━━━ SUPPLIED ENTRIES
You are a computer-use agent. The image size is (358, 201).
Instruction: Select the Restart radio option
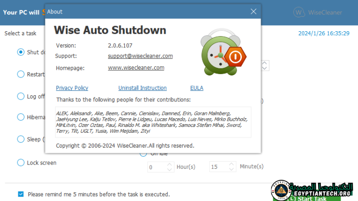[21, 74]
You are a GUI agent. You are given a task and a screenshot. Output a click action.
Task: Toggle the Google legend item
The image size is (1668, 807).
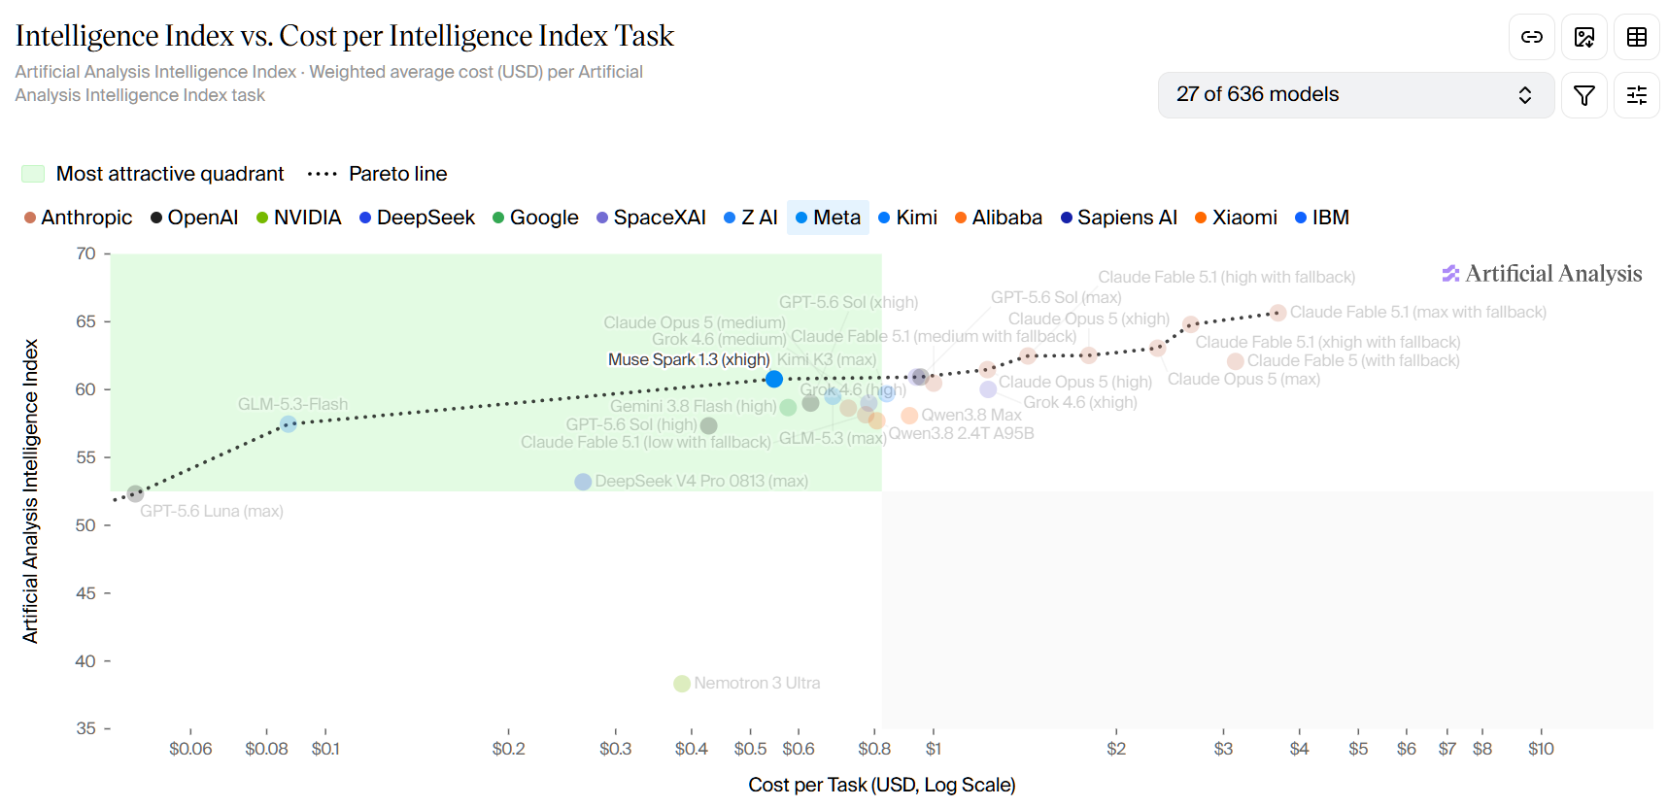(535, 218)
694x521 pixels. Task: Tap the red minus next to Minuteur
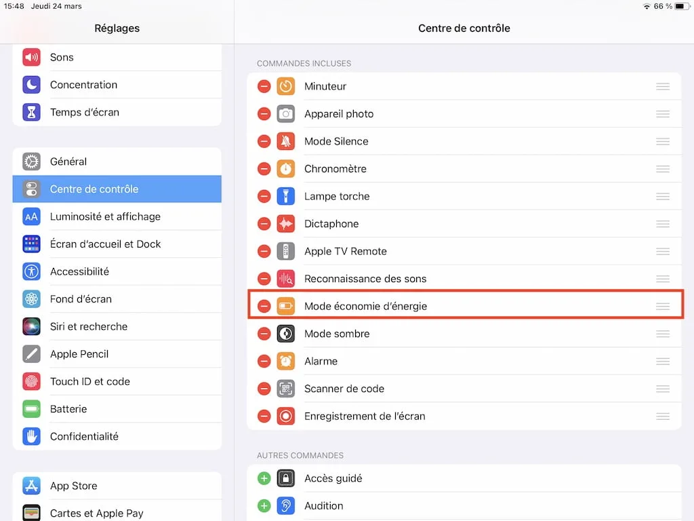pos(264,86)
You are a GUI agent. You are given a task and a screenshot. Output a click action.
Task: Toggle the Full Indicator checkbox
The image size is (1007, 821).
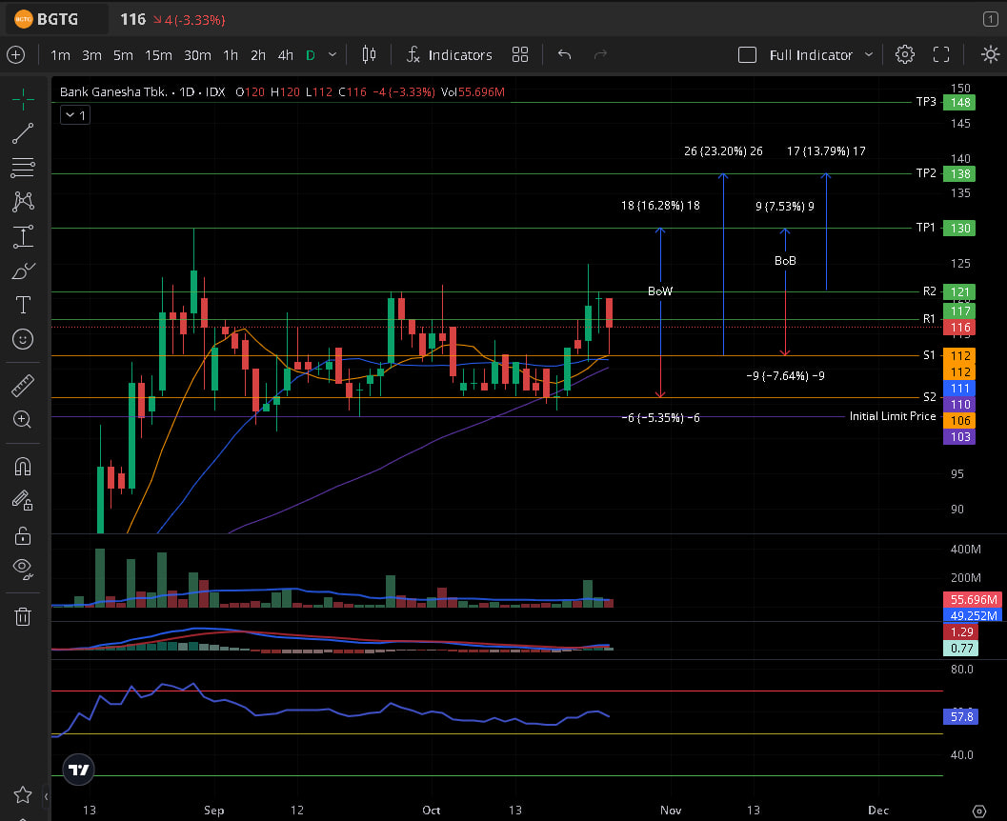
━━━━━━
> _WHAT THIS TASK INVOLVES_
Every record must be transcribed faithfully, with no picture carried over.

> _RESULT OF THIS EXERCISE_
You are a computer-use agent. The image size is (358, 201).
Instruction: Select the Restart radio option
[21, 74]
You are a GUI agent. You are given a task and a screenshot. Output a click action.
Task: Toggle the Google legend item
The image size is (1668, 807).
(535, 218)
694x521 pixels. Task: Tap the red minus next to Minuteur
pos(264,86)
You are a GUI agent. You are given a task and a screenshot. Output a click action.
Task: Toggle the Full Indicator checkbox
The image size is (1007, 821).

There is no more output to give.